**Source material:**
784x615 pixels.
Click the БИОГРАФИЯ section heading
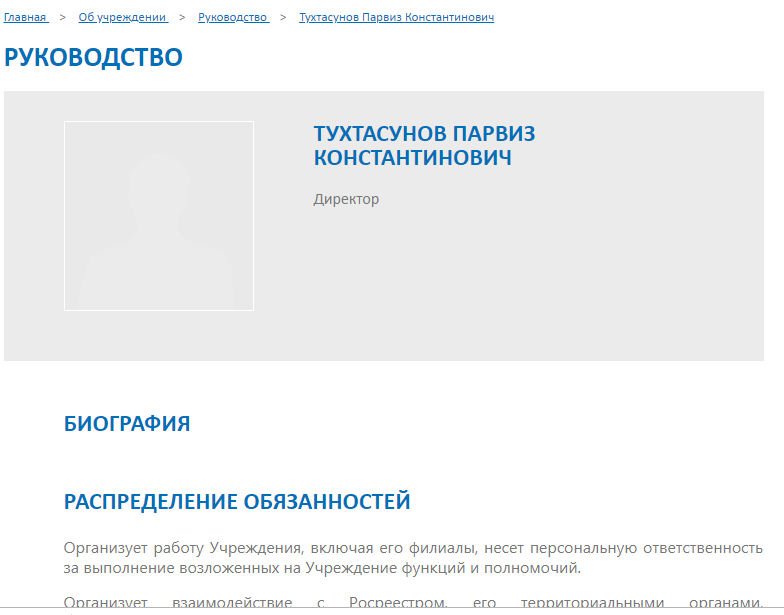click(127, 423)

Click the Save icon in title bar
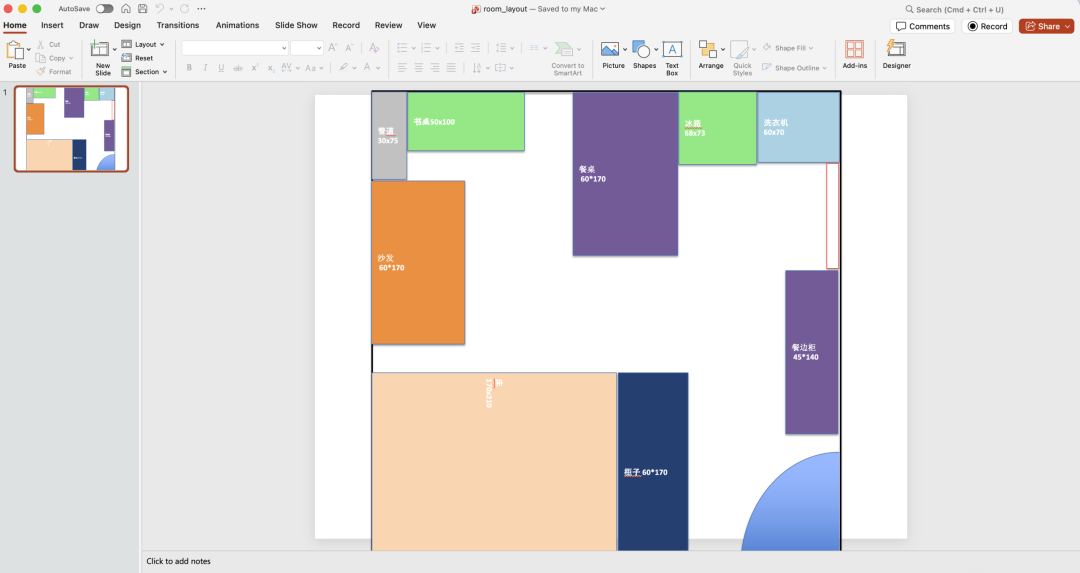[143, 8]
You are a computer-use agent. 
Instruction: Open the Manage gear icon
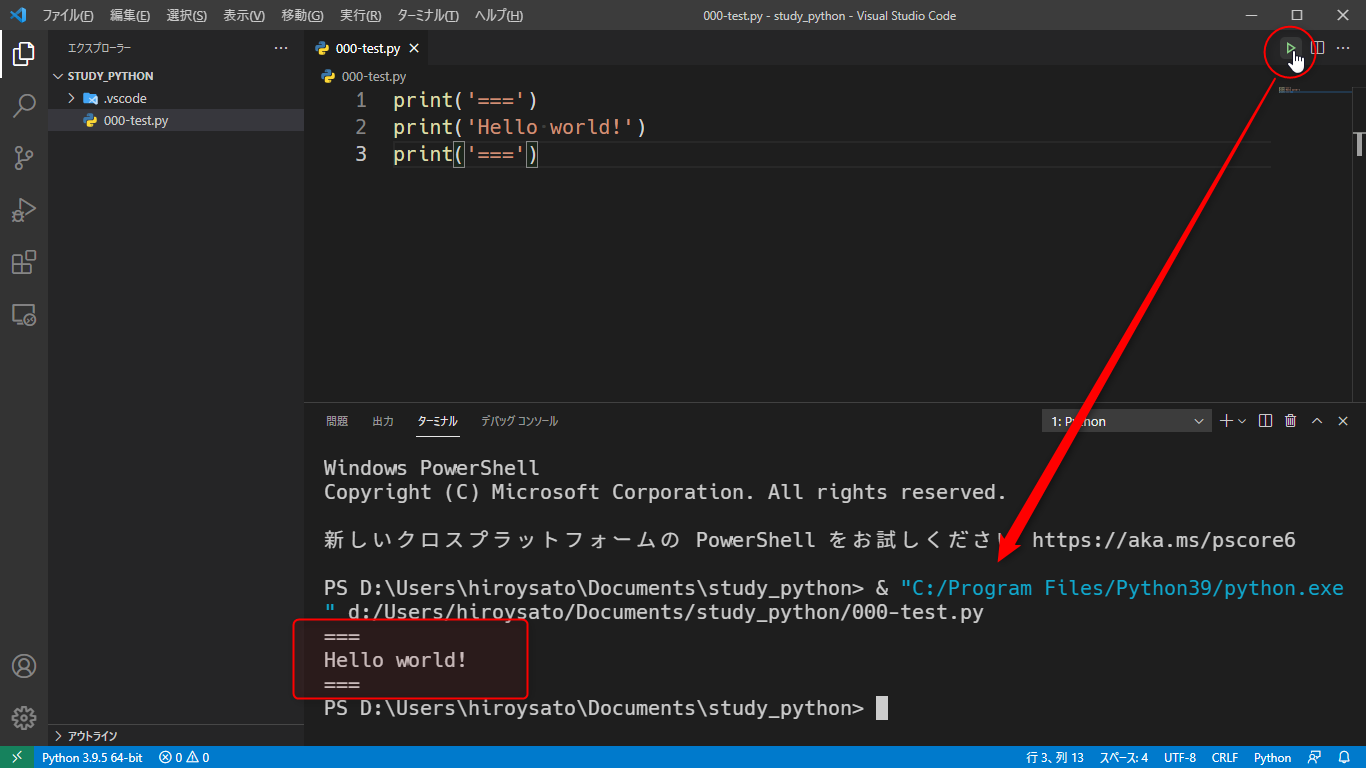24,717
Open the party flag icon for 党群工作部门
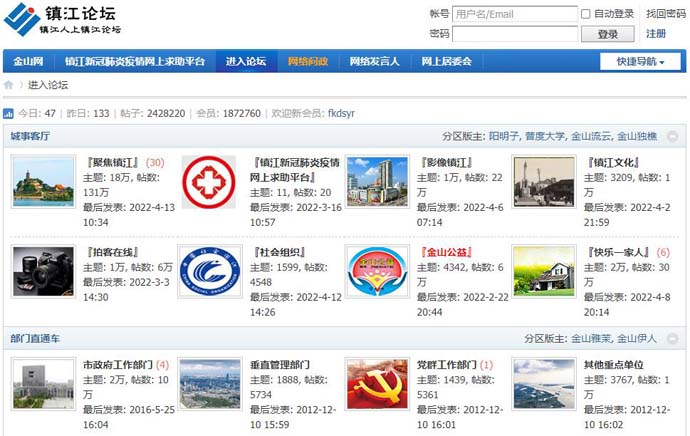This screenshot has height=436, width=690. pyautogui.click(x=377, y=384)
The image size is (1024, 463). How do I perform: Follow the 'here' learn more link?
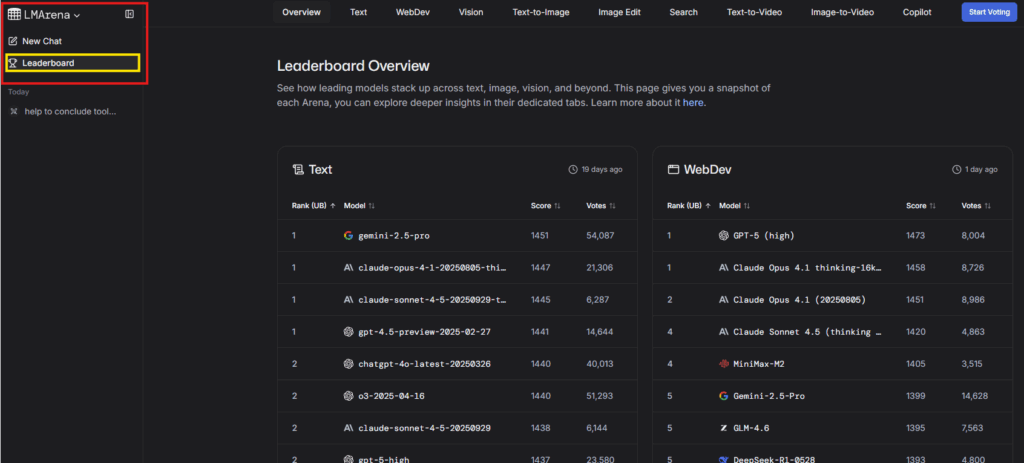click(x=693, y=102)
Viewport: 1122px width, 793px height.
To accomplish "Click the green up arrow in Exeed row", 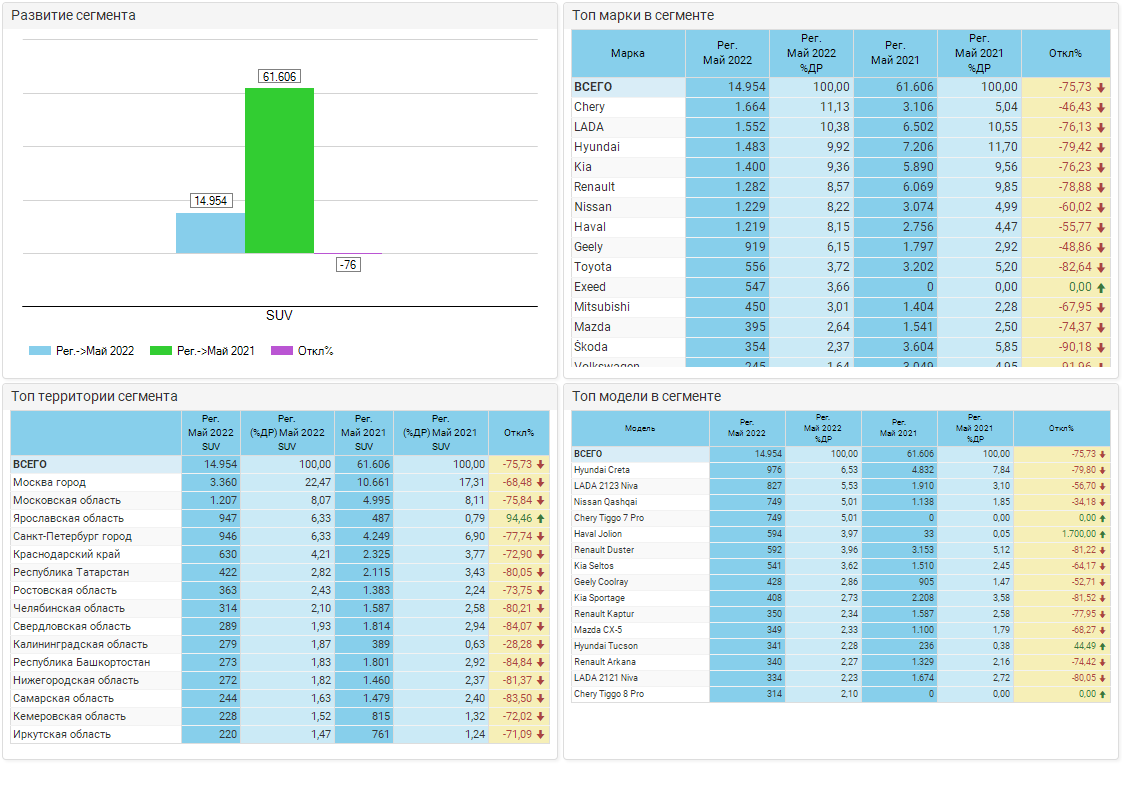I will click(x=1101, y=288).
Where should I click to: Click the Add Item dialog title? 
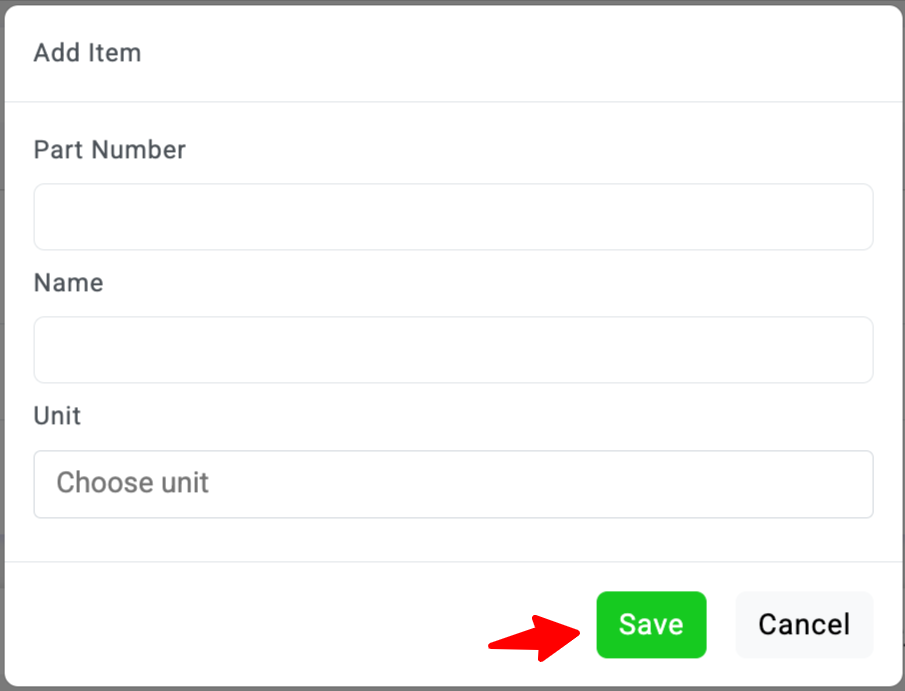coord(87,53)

**Problem statement:**
Your copy should hold exactly the lines from the line containing "Where should I" through the last line of the listing above, both included, and no pictures.

**Response:**
Where should I click to: Click the Add Item dialog title? 
coord(87,53)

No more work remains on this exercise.